Ele nasceu Paulo Afonso Miessa em 09 de janeiro de 1933, mas se tornou Paulo Goulart em homenagem ao tio radialista Airton Goulart. Natural de Ribeirão Preto, começou sua carreira no radio, quando seu pai fundou a emissora na cidade de Olímpia, interior paulista. Lá, ele foi DJ, operador de som e locutor. Ainda distante da carreira de ator, chegou a estudar Química Industrial no Liceu Eduardo Prado, pois queria “ter algum ofício, pois radio, ainda quer fosse uma grande coqueluche, não era considerada uma profissão.”

Mas não pôde fugir de seu dom para artes cênicas quando, no início dos anos 50, a Rádio Tupi, de São Paulo, abriu testes para locutores. Paulo não passou no teste, mas mesmo assim foi contratado por Oduvaldo Vianna como radioator. Vianna foi quem percebeu no jovem de voz e gestos marcantes o potencial para se tornar, então, ator profissional. Com 18 para 19 anos, integrou o elenco de vários programas e, como era o caminho natural da época, acabou chamando atenção dos diretores de TV. “A televisão estava começando em 1951. Éramos contratados da rádio, e a TV Tupi era sustentada pela rádio. Então, tínhamos de fazer TV também. O primeiro programa do qual participei na TV foi o do Mazzaropi, no papel de Boca Mole”, contou o ator.

Em 1952, estreou na TV Paulista, em que foi contratado para fazer parte do elenco da novela Helena. Foi também neste ano que entrou para o Teatro de Alumínio, sob a direção de Abelardo Figueiredo. Lá conheceu aquela que se tornaria sua mulher e mãe de seus três filhos: a atriz Nicette Bruno, com quem se casou em 1954. Foi também com ela que estreou nos palcos, no mesmo ano, no espetáculo Senhorita Minha Mãe.

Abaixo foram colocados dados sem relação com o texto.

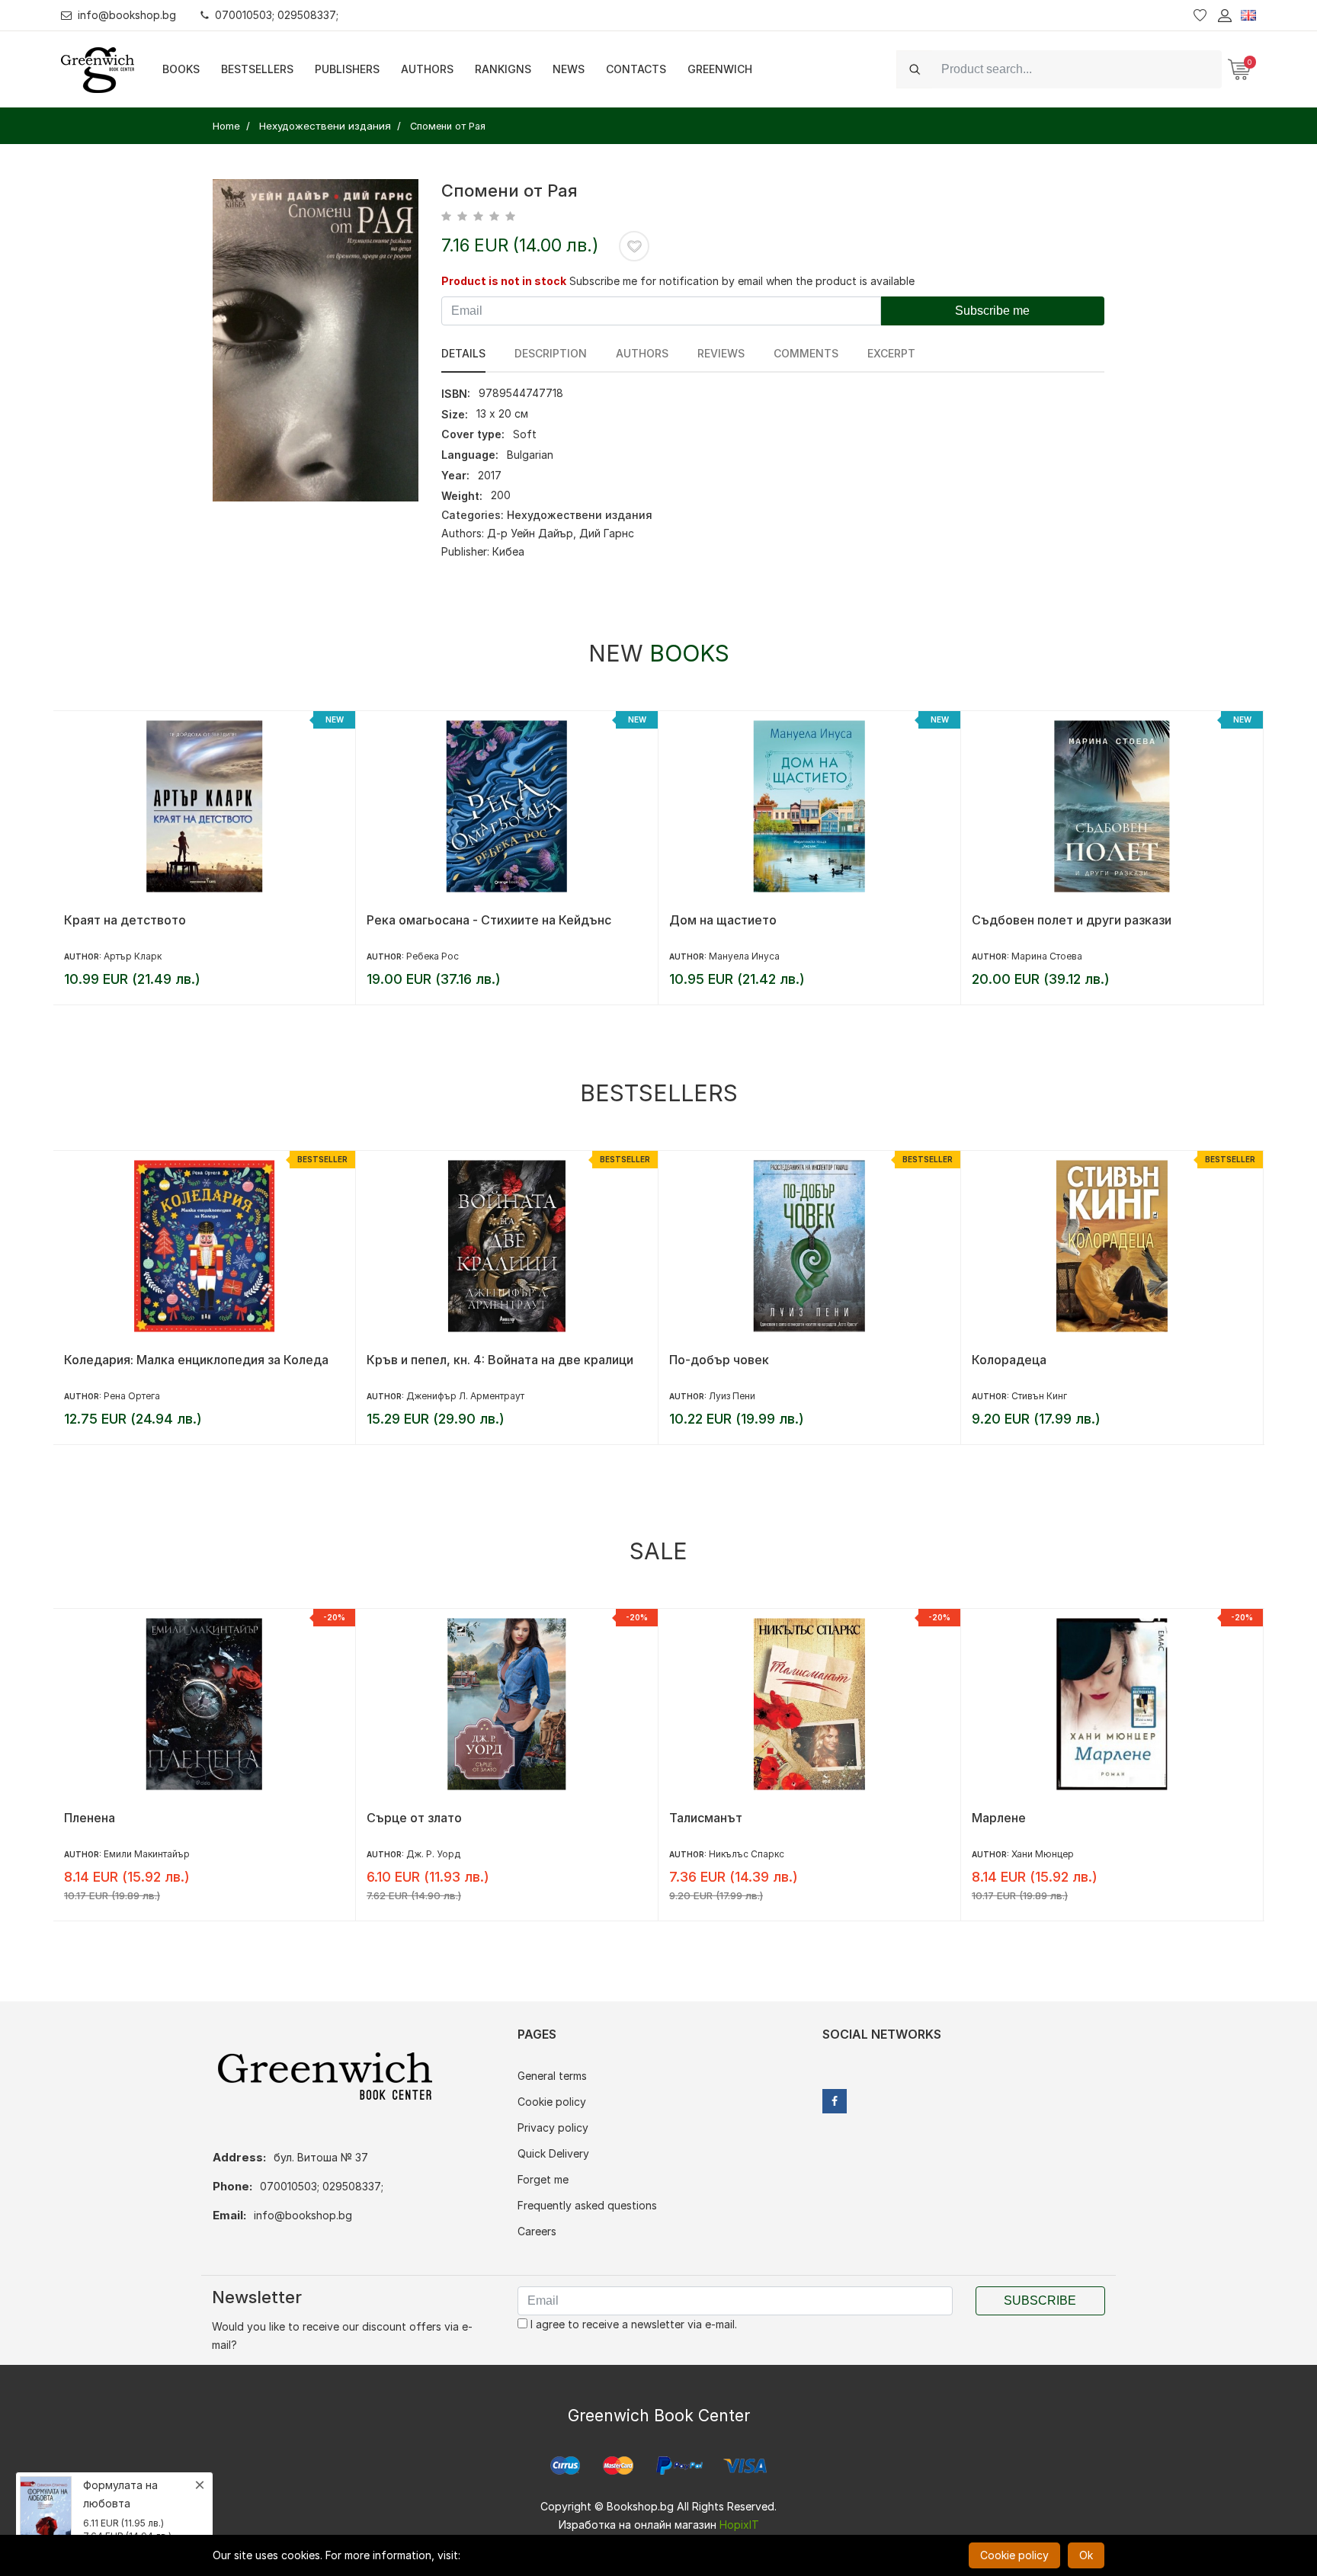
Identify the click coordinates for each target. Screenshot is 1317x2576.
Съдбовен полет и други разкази (1071, 920)
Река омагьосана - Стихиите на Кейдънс (489, 920)
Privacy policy (553, 2127)
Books (181, 68)
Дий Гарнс (606, 533)
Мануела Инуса (744, 956)
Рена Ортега (132, 1396)
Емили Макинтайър (147, 1854)
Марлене (999, 1817)
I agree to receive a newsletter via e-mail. (632, 2324)
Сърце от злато (414, 1817)
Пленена (89, 1817)
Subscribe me (992, 310)
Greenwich (719, 68)
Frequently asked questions (587, 2205)
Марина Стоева (1046, 956)
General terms (552, 2075)
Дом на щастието (723, 920)
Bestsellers (257, 68)
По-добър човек (719, 1359)
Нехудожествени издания (579, 514)
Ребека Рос (432, 956)
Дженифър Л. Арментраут (465, 1396)
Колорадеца (1009, 1359)
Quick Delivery (553, 2153)
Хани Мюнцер (1042, 1854)
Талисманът (705, 1817)
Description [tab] (550, 353)
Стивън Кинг (1039, 1396)
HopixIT (739, 2524)
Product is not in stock (503, 280)
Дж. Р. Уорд (433, 1854)
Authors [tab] (642, 353)
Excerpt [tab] (891, 353)
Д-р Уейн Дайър (530, 533)
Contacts (636, 68)
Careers (537, 2231)
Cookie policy (552, 2101)
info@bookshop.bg (127, 14)
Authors (427, 68)
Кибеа (508, 551)
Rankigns (503, 68)
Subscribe (1040, 2300)
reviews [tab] (721, 353)
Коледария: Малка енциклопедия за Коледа (196, 1359)
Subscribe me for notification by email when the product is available (742, 280)
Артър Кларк (133, 956)
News (569, 68)
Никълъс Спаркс (746, 1854)
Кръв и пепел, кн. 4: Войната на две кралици (500, 1359)
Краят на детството (125, 920)
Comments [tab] (806, 353)
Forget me (543, 2179)
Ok (1086, 2555)
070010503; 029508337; (276, 14)
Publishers (347, 68)
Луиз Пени (732, 1396)
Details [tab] (463, 353)
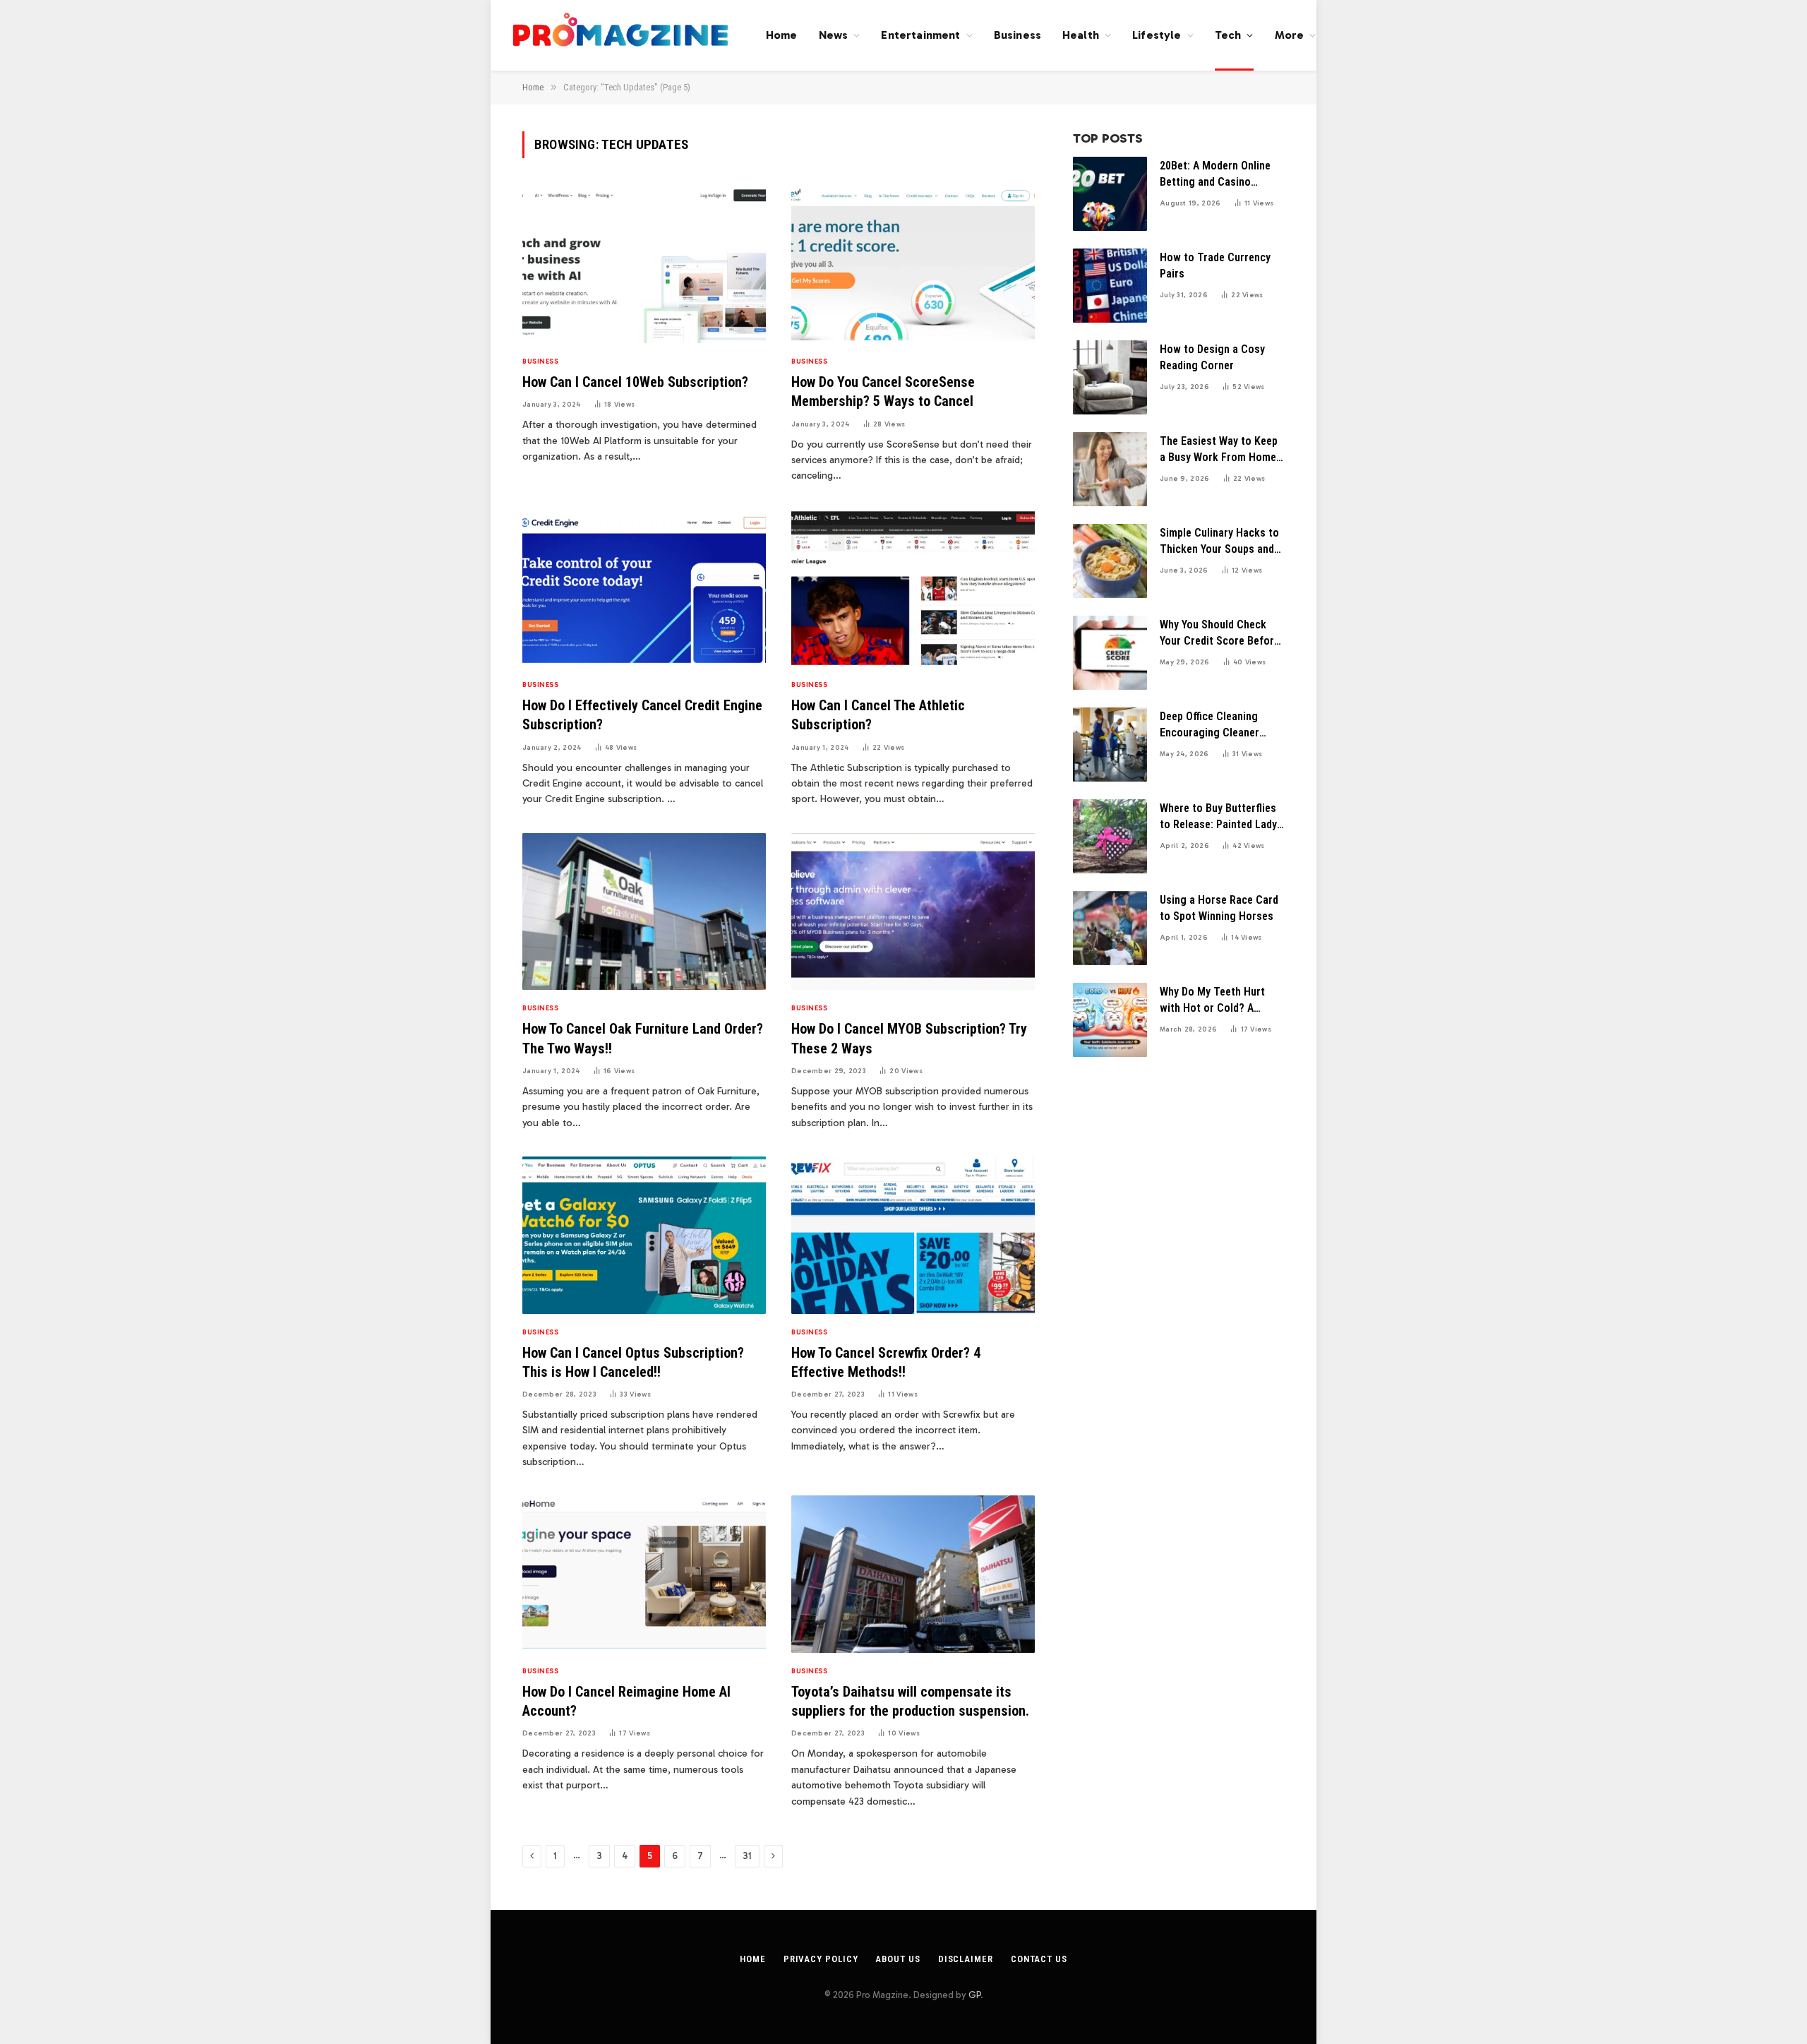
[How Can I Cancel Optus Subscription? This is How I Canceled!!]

Era o início de uma parceria para toda a vida, que rendeu projetos como o Teatro íntimo Nicette Bruno (TINB), fundado pelo casal, além de dezenas de peças memoriáveis e premiadas. Em 1953, foi dirigido pelo então estreante Antunes Filho em Week-end, de Noel Coward, realizado pelo TINB. Ainda na companhia, integra É Proibido Suicidar-se na Primavera, de Alejandro Casona, com direção de Ruy Affonson, também de 1953. Entre outras produções teatrais das quais participou nos anos seguintes, destaca-se Bife, Bebida e Sexo, adaptação de Ingênua Até Certo Pono, de Hugh Herbert, dirigida por Paulo Francis, em 1955.

Em 1956, entra para o elenco da histórica Vestido de Noiva, em que contracenava com Henriette Morineau, com quem Paulo conviveu por vários anos e a quem diz de ver muito e sua formação. Para participar da peça de Nelson Rodrigues, Paulo e Nicette se mudaram para o Rio de Janeiro, onde ele também trabalhou no cinema, integrando o elenco do longa Rio Zona Norte, de Nelson Pereira dos Santos. Depois de breve passagem pela TV Continental (1959), foi dirigido por Ziembinski em Zefa Entre os Homens, de Henrique Pongetti, em 1962. No mesmo ano, Paulo se mudou com Nicette e a família para Curitiba. Lá, trabalhou na Escola de Teatro Guairá, na TV Paraná e Teatro de Comédia do Paraná, em que produziram diversas montagens, como Um Elefante no Caos, de Millôr Fernandes, em 1963, A Megera Domada, de Shakespeare, em 1964, O Santo Milagroso, de Lauro César Muniz, em 1965. Em 1966, sobre a direção de Antunes Filho, encenaram novamente A Megera Domada.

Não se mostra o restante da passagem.